Summary
rejecting the argument that "gain time" could not be construed to include overcrowding credits
Summary of this case from Whisner v. MooreOpinion
Case No. 86,312.
Opinion filed January 30, 1997.
Application for Review of the Decision of the District Court of Appeal — Direct Conflict of Decisions Fourth District — Case No. 94-2471 (Indian River County)
Robert A. Butterworth, Attorney General; Georgina Jimenez-Orosa, Bureau Chief, Assistant Attorney General and Sarah B. Mayer, Assistant Attorney General, West Palm Beach, Florida, for Petitioner.
Richard L. Jorandby, Public Defender and Anthony Calvello, Assistant Public Defender, Fifteenth Judicial Circuit, West Palm Beach, Florida, for Respondent.
We have for review Lancaster v. State, 656 So.2d 533 (Fla. 4th DCA 1995), based on express and direct conflict with our opinion in Orosz v. Singletary, 655 So.2d 1112 (Fla. 1995), superseded by No. 83,487 (Fla. Jan. 23, 1997)(on rehearing). We have jurisdiction. Art. V, § 3(b)(3), Fla. Const.
In Lancaster, the district court addressed the issue of whether a defendant, who is being sentenced following a revocation of his or her probation, has a vested interest in the administrative gain time and provisional credits previously awarded during the incarcerative portion of the defendant's initial sentence. The district court stated that our opinion in Orosz "provides that a defendant who committed an offense prior to October 1, 1989, and completed his sentence prior to the enactment of section 944.278, Florida Statutes (1993), has a vested right to previously awarded administrative gain time and provisional credits." Lancaster, 656 So.2d at 534. That interpretation is erroneous.
In Lancaster, the district court also addressed several other issues, none of which are at issue in this review.

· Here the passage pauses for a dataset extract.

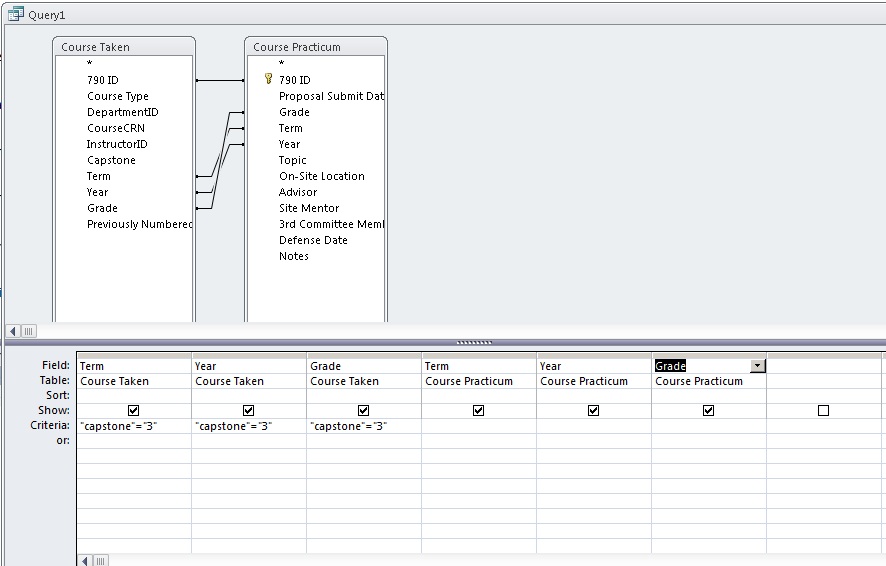886x566 pixels.
Task: Select Capstone field in Course Taken table
Action: click(x=111, y=160)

The circumstances governing our decision in Orosz were unique and only affected a limited number of inmates. In the opinion we originally released in Orosz, we did state that the inmate in that case had a vested right in the administrative gain time and provisional credits that had been previously credited to his initial sentence. We did so because he was serving consecutive sentences and the statute in effect at the time he committed the second offense prohibited the Department of Corrections from following its normal practice of combining consecutive sentences into a single term for the purpose of awarding or forfeiting gain time. Further, he had completely served his first sentence by the time the Department sought to retroactively cancel the administrative gain time and provisional credits that had been credited to that sentence. The statute was subsequently changed to allow the Department to return to its practice of treating consecutive sentences as one term for the purpose of awarding or forfeiting gain time.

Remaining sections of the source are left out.